The merger is the biggest deal announced in the electronic payments industry to date. It comes as ever more consumers utilise digital payments rather than cash. Worldpay, the companies noted in a press release, processes over 40 billion transactions annually, supporting more than 300 payment types across more than 120 currencies. FIS’ largest competitor, Fiserv, recently acquired First Data, a payments rival to Worldpay, for around $22bn. In 2018, PayPal Holdings acquired iZettle for $2.2bn and private equity firms bought European firms Nets and Paysafe Group. According to the Boston Consulting Group, the payments industry is expected to be worth $2.4 trillion by 2027.

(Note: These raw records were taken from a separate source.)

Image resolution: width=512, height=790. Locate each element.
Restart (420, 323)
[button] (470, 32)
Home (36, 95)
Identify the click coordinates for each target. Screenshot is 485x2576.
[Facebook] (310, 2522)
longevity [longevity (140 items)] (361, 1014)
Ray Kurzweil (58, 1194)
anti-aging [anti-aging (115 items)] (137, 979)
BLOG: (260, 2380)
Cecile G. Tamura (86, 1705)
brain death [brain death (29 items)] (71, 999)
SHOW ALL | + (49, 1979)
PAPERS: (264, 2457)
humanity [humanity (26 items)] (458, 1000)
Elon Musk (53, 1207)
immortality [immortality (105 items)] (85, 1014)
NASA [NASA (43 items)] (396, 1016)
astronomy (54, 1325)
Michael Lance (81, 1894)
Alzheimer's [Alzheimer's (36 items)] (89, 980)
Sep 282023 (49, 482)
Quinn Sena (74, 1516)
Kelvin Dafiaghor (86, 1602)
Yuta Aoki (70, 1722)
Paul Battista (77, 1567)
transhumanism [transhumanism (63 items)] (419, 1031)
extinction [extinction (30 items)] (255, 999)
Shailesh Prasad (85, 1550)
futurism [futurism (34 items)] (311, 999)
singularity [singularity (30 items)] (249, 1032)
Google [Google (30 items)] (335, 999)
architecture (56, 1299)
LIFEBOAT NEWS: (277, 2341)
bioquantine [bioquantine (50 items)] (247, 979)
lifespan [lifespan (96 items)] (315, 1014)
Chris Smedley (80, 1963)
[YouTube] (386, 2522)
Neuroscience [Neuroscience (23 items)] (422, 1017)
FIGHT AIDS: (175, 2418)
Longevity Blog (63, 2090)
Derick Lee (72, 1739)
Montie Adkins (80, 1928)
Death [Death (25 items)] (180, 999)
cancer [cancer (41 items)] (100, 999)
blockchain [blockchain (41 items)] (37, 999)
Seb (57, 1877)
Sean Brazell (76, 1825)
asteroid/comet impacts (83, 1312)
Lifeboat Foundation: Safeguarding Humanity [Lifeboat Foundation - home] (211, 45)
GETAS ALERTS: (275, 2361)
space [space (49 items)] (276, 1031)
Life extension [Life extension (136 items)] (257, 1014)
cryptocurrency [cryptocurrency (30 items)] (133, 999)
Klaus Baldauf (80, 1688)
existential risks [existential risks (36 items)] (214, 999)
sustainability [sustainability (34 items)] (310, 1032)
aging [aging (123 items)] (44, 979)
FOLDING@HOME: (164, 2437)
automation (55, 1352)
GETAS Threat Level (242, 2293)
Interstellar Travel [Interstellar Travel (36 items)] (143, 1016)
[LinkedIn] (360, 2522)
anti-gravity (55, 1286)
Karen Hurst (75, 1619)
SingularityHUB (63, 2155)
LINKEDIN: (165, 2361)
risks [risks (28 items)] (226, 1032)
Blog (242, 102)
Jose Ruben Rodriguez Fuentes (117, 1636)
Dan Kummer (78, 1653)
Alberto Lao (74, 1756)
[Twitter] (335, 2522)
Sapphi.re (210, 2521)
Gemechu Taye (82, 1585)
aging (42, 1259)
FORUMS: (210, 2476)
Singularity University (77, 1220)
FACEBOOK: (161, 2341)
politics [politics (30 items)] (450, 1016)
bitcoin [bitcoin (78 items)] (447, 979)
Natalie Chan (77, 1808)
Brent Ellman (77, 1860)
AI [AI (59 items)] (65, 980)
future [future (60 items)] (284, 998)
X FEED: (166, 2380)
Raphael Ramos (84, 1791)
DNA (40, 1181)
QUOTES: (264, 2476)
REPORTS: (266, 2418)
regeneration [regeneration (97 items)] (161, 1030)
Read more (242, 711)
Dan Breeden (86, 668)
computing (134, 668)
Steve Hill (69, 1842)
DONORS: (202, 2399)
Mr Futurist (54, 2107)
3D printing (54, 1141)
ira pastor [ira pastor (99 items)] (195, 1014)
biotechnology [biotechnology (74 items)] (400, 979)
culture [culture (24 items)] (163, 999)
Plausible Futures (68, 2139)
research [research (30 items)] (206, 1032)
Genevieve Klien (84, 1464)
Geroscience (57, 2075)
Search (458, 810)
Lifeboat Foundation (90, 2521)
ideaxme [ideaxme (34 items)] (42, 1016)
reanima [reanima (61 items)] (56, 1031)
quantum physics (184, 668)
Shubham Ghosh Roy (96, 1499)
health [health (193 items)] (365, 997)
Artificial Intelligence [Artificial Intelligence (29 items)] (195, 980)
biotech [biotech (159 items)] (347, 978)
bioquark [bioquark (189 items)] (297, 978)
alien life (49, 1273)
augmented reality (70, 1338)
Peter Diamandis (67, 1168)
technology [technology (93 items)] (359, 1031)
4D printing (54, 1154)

“Scale matters in our rapidly changing industry,” stated Mr Norcross. “Upon closing later this year, our two powerhouse organisations will combine forces to offer a customer-driven combination of scale, global presence and the industry’s broadest range of global financial solutions. As a combined organisation, we will bring the most modern solutions targeted at the highest growth markets. The long-term value we will create for clients and for shareholders will set the bar in our industry and will create a range of new career opportunities for our employees. I have never been more excited about the future of FIS.”

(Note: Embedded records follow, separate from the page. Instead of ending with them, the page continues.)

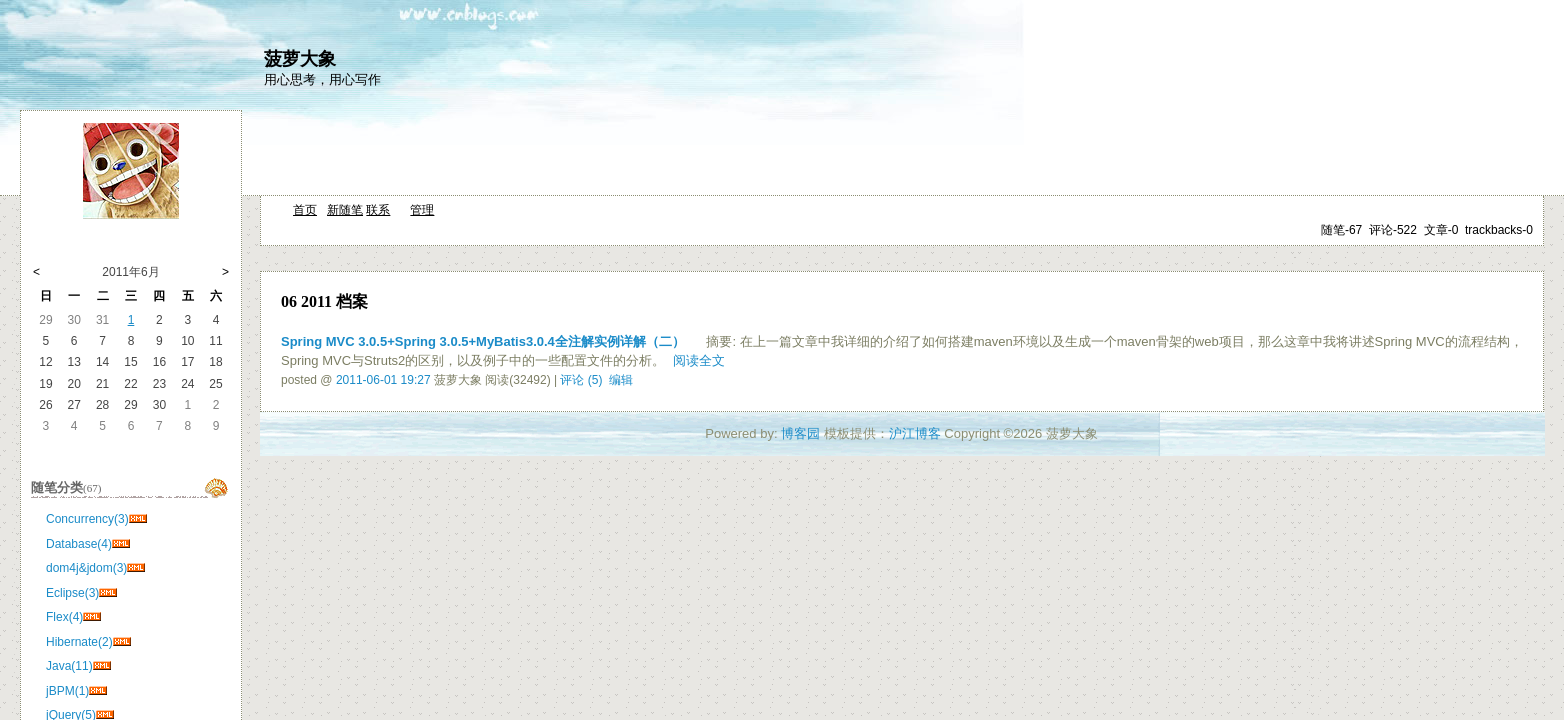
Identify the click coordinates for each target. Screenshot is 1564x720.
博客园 (800, 433)
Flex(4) (64, 617)
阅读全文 (699, 360)
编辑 (621, 380)
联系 (378, 210)
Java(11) (69, 666)
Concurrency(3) (87, 519)
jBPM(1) (67, 691)
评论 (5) (581, 380)
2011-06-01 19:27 (383, 380)
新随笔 (345, 210)
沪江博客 (915, 433)
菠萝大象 (300, 59)
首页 (305, 210)
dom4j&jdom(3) (86, 568)
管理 (422, 210)
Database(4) (79, 544)
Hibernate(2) (79, 642)
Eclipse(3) (72, 593)
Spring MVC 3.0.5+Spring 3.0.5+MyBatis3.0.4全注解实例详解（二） (483, 341)
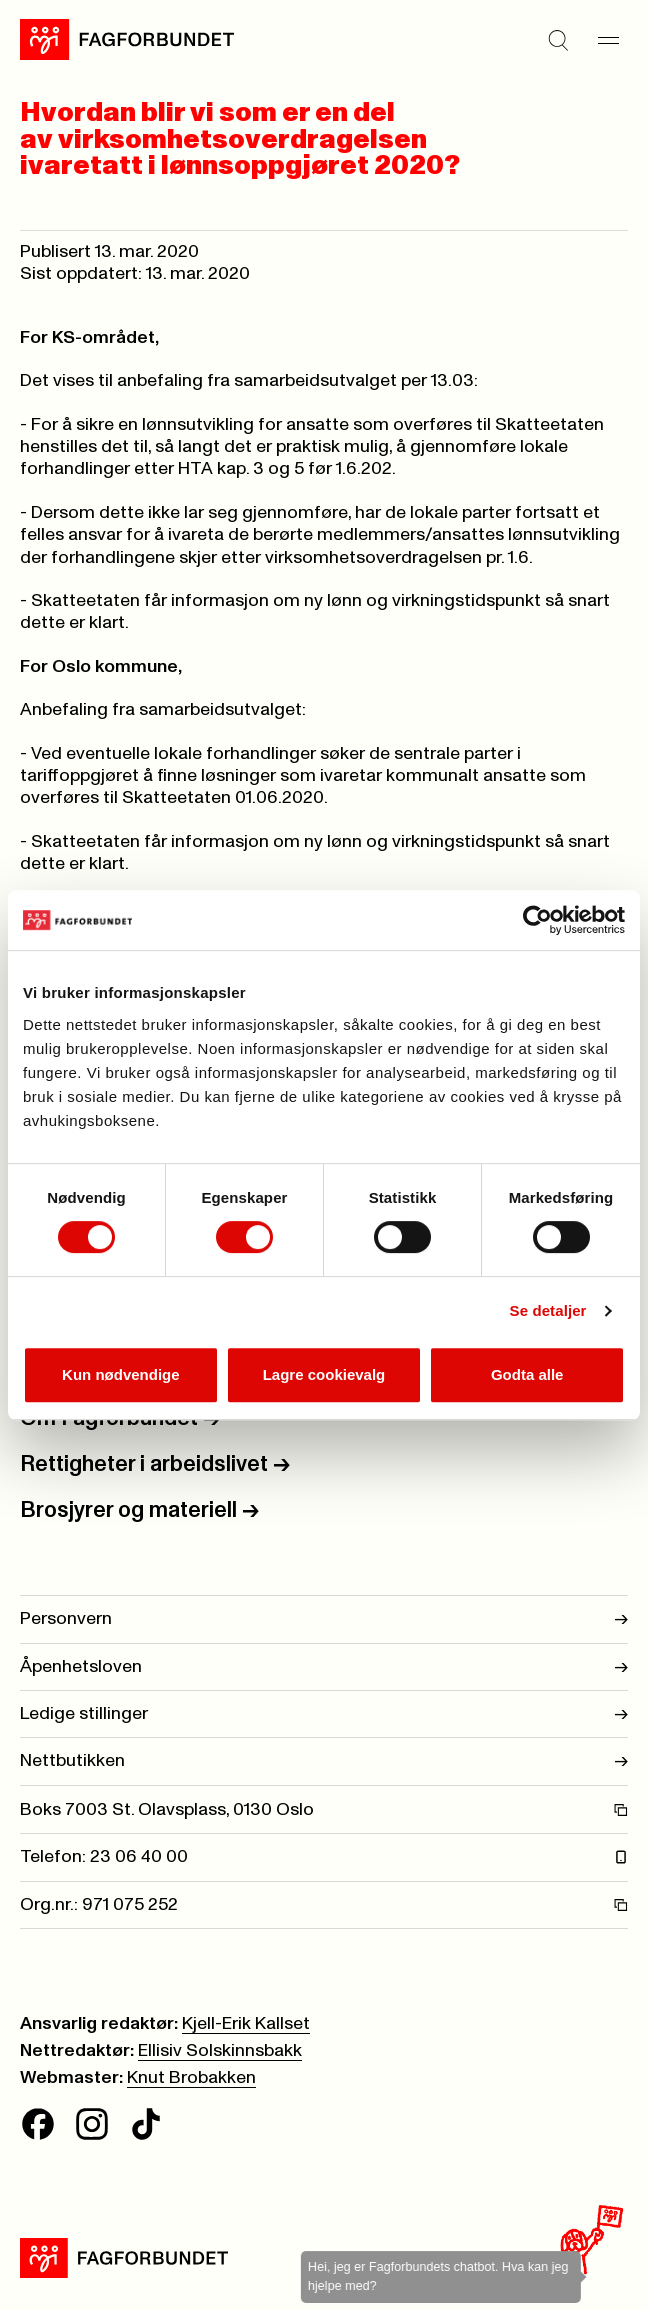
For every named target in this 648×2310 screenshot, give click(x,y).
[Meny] (608, 40)
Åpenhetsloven (324, 1667)
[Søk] (558, 40)
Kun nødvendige (121, 1374)
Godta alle (527, 1374)
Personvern (324, 1619)
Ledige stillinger (324, 1714)
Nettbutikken (324, 1761)
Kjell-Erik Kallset (246, 2024)
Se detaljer (548, 1310)
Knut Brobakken (191, 2078)
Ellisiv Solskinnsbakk (220, 2051)
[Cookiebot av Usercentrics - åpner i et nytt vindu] (537, 920)
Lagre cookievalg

“At Worldpay, our focus has always been on delivering more value to our clients and partners and making decisions that achieve our growth and performance objectives,” said Mr Drucker. “Combining with FIS helps us accelerate the achievement of that, now benefitting from new scale and capabilities that will truly differentiate the company globally. We are proud to become part of one of the financial services industry’s most respected and consistently performing companies, and I am excited about the new opportunities this brings both for the business and our colleagues worldwide.”
WorldPay was sold by Royal Bank of Scotland in 2010 as a condition of the bank’s bailout following the financial crisis. The company was sold to private equity firms Advent International and Bain Capital for £2bn, with RBS retaining a 20 percent stake – which was sold in 2013 – before the company floated on the London Stock Exchange in 2015.